Macro malware was a big player in the malicious code market 20 years ago. According to SC Magazine, it’s now back at large thanks to a newly discovered Neutrino bot (also known as Kasidet) dropper looking to open backdoors and grab user data with memory scraping and browser-hooking malware. But why the sudden uptick in this outdated method? More importantly: How come it’s working so well?
What’s Old Is New Again
As noted by Dark Reading, the new Kasidet dropper uses Visual Basic for Applications (VBA) macros found in Microsoft Office to deliver its malicious payload. It all starts when users open the *.doc file attached to an unsolicited email, which prompts them to turn on macros.

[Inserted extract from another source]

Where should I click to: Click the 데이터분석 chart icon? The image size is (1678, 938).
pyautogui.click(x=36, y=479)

Along with a nonsense document, however, they get a Neutrino infection that hooks into any browsers and includes point-of-sale (POS) RAM-scaping malware. Although Microsoft took steps to mitigate the use of macro malware — and things were relatively quiet for 15 years — in the last 18 months, this attack method has enjoyed significant growth, even with employees (hopefully) educated about the dangers of opening unsolicited emails.
It’s also worth noting that Kasidet’s creators have been busy upgrading their code. The original version included multiple distributed denial-of-service (DDoS) features, while the new offering comes with high-risk POS targeting. Simply put? What’s old is new again as malware-makers leverage finite user memories to spread a whole new set of macro malware.

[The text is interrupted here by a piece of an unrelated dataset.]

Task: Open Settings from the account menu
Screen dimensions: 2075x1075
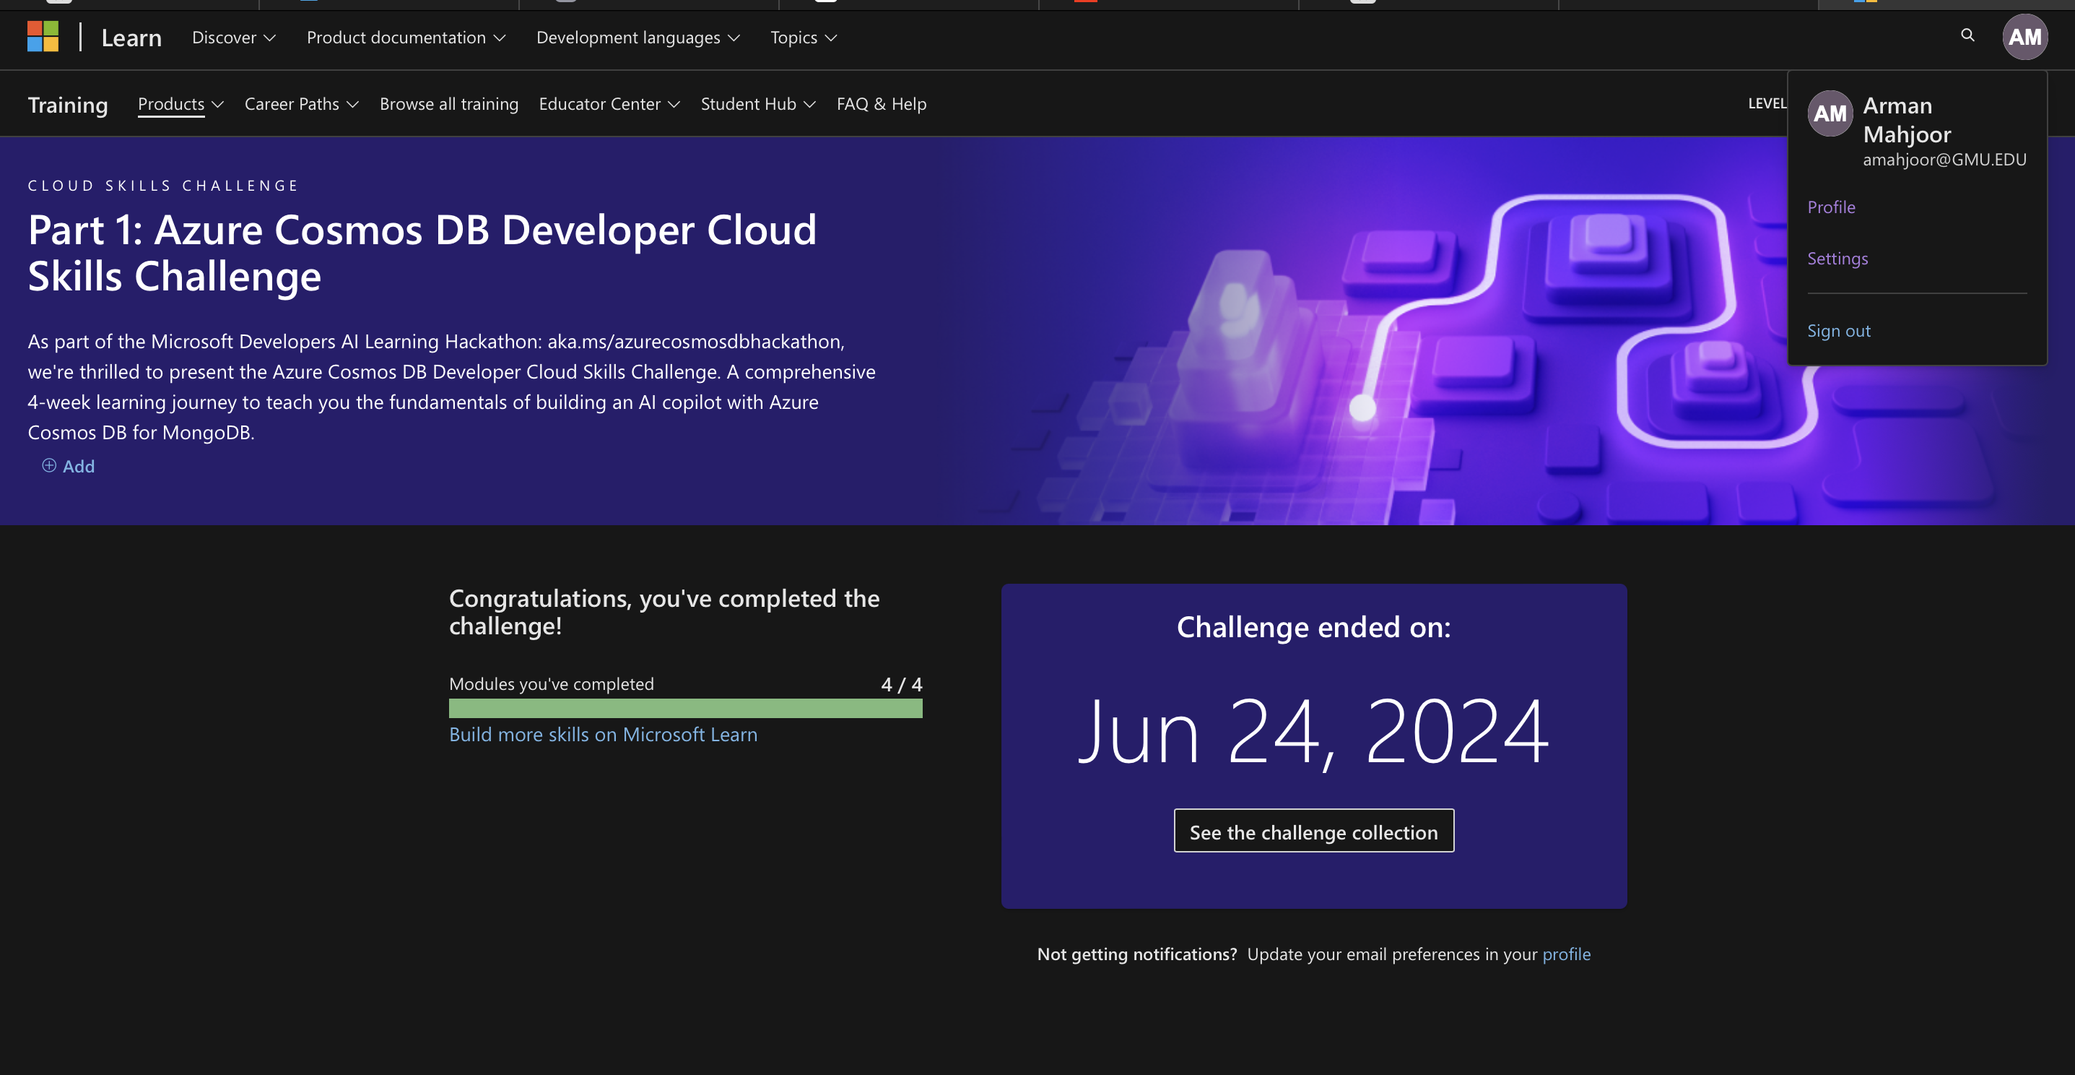Action: [1837, 259]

A reliance on old infection methodologies doesn’t mean these malware-makers lack ingenuity. Consider a recent Graham Cluley blog post detailing another Neutrino infection attempt: There, the document in question seemingly came from a linked network printer simply delivering a scanned document.
It’s clever, especially in a network setting where users don’t know offhand the exact model number and type of printers used by every department. With seemingly legitimate email origins, it’s not hard to see why some employees are duped into opening the attachment and enabling the requested macros.
Business Solutions, meanwhile, pointed to a rise in not only macro attacks, but also fileless malware that loads directly into the memory space of specific functions, hides behind APIs or lurks in the system registry. Combined with effective macro malware spear phishing, the results can be devastating: Employees used to getting macro-laden documents from somewhat familiar addresses gladly open attachments that in turn drop POS scrapers or even harder-to-detect fileless infection vectors onto corporate networks.
Managing Macro Malware
This kind of macro madness won’t last forever. As businesses wise up and detection methods improve, malicious actors will modify their approach. In the interim, however, the return to old-school infection methods demands a similar replay of past-tense responses: If employees aren’t expecting a specific document, they should ignore or delete the email.
If uncertain, email the sender directly, and if it’s from a printer or scanner and wasn’t directly requested, notify IT. Bottom line? Macros are back, and companies need to micromanage email handling until malware-makers take their trade somewhere else.